Core Concepts
StreamingDialogue introduces conv-attn sinks to compress dialogue history efficiently, enhancing long-term memory capabilities and reducing computational complexity.
Abstract
StreamingDialogue proposes a method to compress dialogue history into conv-attn sinks, improving efficiency and memory usage while enhancing long-term memory. The approach outperforms baselines in dialogue tasks and achieves significant speedup.
The content discusses the challenges faced by Large Language Models (LLMs) in handling dialogues with long contexts due to efficiency issues. It introduces the concept of "conversational attention sinks" to aggregate information efficiently. By compressing utterances into these sinks, the method can handle prolonged dialogues effectively.
Standard LLMs struggle with context size during pre-training, especially for dialogue tasks. The attention mechanism incurs computational complexity growth with text length, making it challenging to support prolonged dialogues. StreamingDialogue addresses this issue by compressing historical information into conv-attn sinks.
The proposed method demonstrates superior performance compared to existing sparse attention methods and memory-augmented baselines. It achieves better scores in BLEU, ROUGE, and Distinct metrics while maintaining lower perplexity levels. Human evaluation also confirms its superiority in fluency, coherence, and consistency.

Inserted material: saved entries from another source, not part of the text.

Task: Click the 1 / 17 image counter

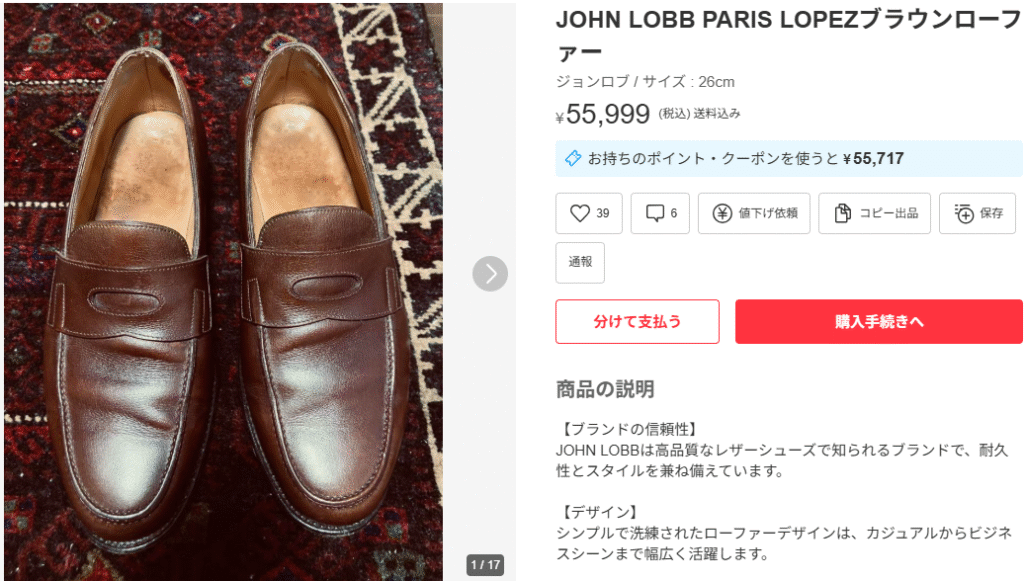Action: [x=484, y=565]
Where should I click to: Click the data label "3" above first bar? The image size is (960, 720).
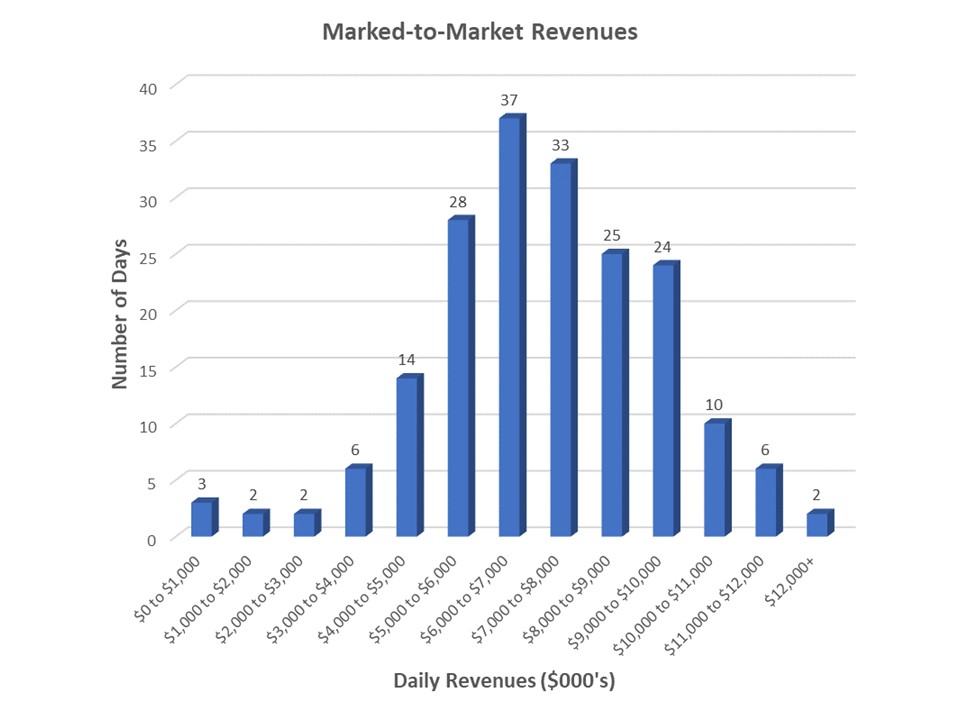201,484
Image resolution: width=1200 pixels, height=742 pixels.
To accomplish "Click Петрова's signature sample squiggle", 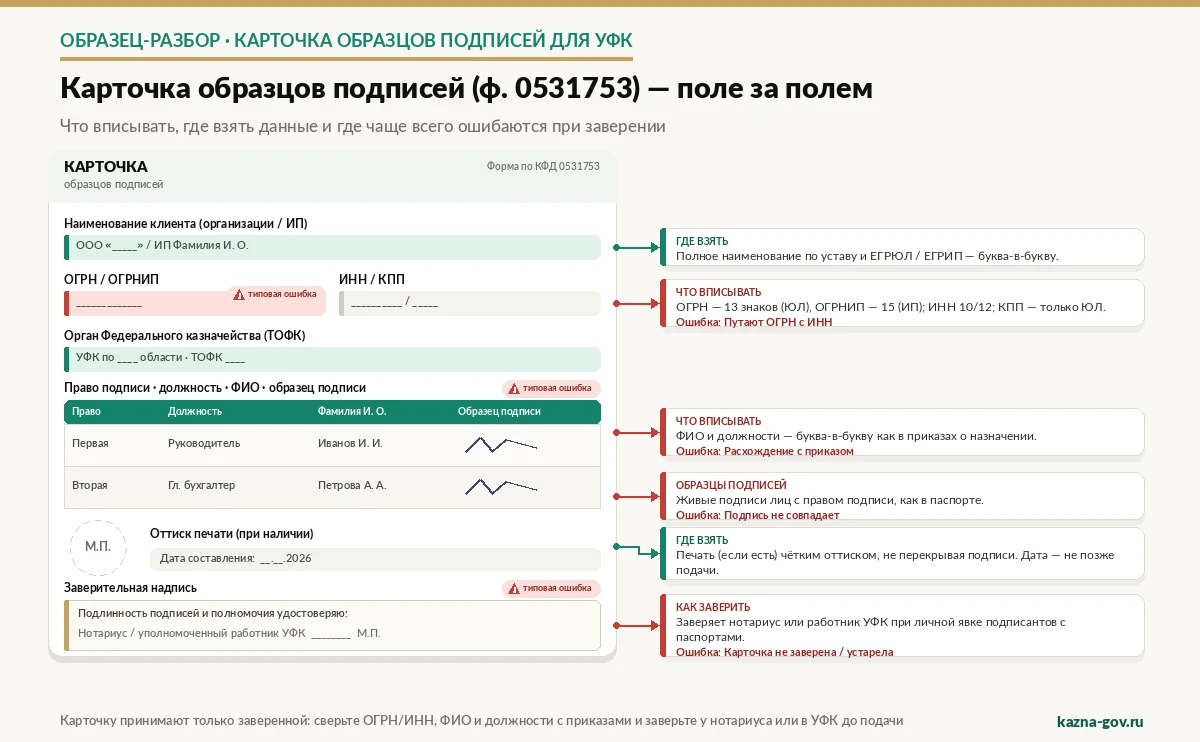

Overall, StreamingDialogue offers an efficient solution for handling prolonged dialogues with enhanced long-term memory capabilities and reduced computational complexity.
Stats
Current LLMs demonstrate handling a window size of 200k or more.
Our method achieves a 4 × speedup and an 18 × reduction in memory usage compared to dense attention recomputation.
In MSC dataset: Dense model has PPL of 7.58; Local model has BLEU of 13.34%; Big Bird model has R-L score of 15.32%.
Our method shows a BLEU-1 score of 89.19%, indicating effective compression of dialogue information.
Ablation experiments show significant declines in performance when SMR or LMR strategies are ablated.
Quotes
"Our method outperforms sparse attention baselines and memory-augmented baselines."
"StreamingDialogue effectively recalls distant historical information."
"The absence of SMR results in prominent declines in BLEU and ROUGE scores."